Reproduisez mot pour mot l'intégralité de l'extrait consacré aux nouvelles habitudes de Julia Pechlaner.

**EXTRAIT À LIRE**.
◇ ◇ ◇ ◇ ◇ ◇ ◇
Vivre plus consciemment, suivre plus efficacement son intuition et avoir enfin un projet – c’est ainsi que les efforts entrepris au cours de ces derniers mois par Julia Pechlaner, âgée de 21 ans, peuvent se résumer. Elle travaille dans le département des achats d’un détaillant et fait partie depuis un an d’une communauté vivant selon la devise «be your best». Le but est de s’améliorer chaque jour d’un pourcent – que ce soit dans le domaine de l’alimentation, de la personnalité, de la santé ou de la gestion de l’argent. «Avant, je n’avais pas de routine et vivais simplement au jour le jour, raconte la jeune Zurichoise. Maintenant, je me lève toujours à la même heure et j’investis chaque matin 30 minutes dans des rituels personnels.»
◇ ◇ ◇ ◇ ◇ ◇ ◇
**JEU DE DONNÉES**.
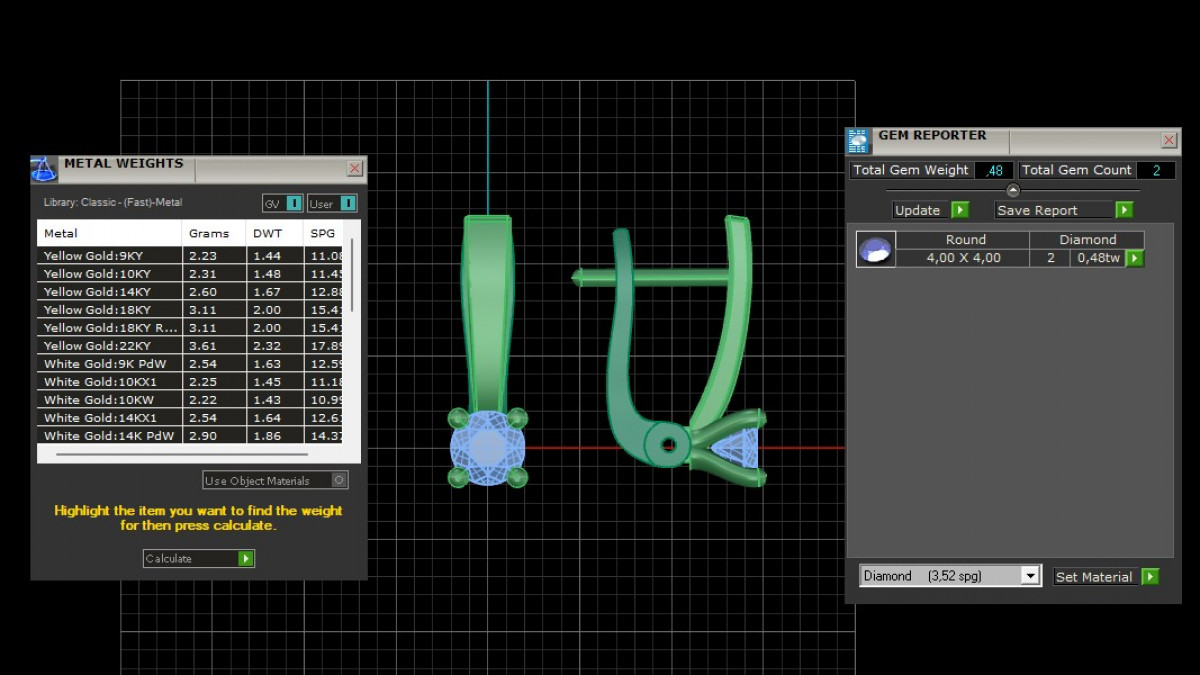Click the Set Material button

(x=1094, y=577)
◇ ◇ ◇ ◇ ◇ ◇ ◇
**RÉPONSE RÉDIGÉE**.
Vivre plus consciemment, suivre plus efficacement son intuition et avoir enfin un projet – c’est ainsi que les efforts entrepris au cours de ces derniers mois par Julia Pechlaner, âgée de 21 ans, peuvent se résumer. Elle travaille dans le département des achats d’un détaillant et fait partie depuis un an d’une communauté vivant selon la devise «be your best». Le but est de s’améliorer chaque jour d’un pourcent – que ce soit dans le domaine de l’alimentation, de la personnalité, de la santé ou de la gestion de l’argent. «Avant, je n’avais pas de routine et vivais simplement au jour le jour, raconte la jeune Zurichoise. Maintenant, je me lève toujours à la même heure et j’investis chaque matin 30 minutes dans des rituels personnels.»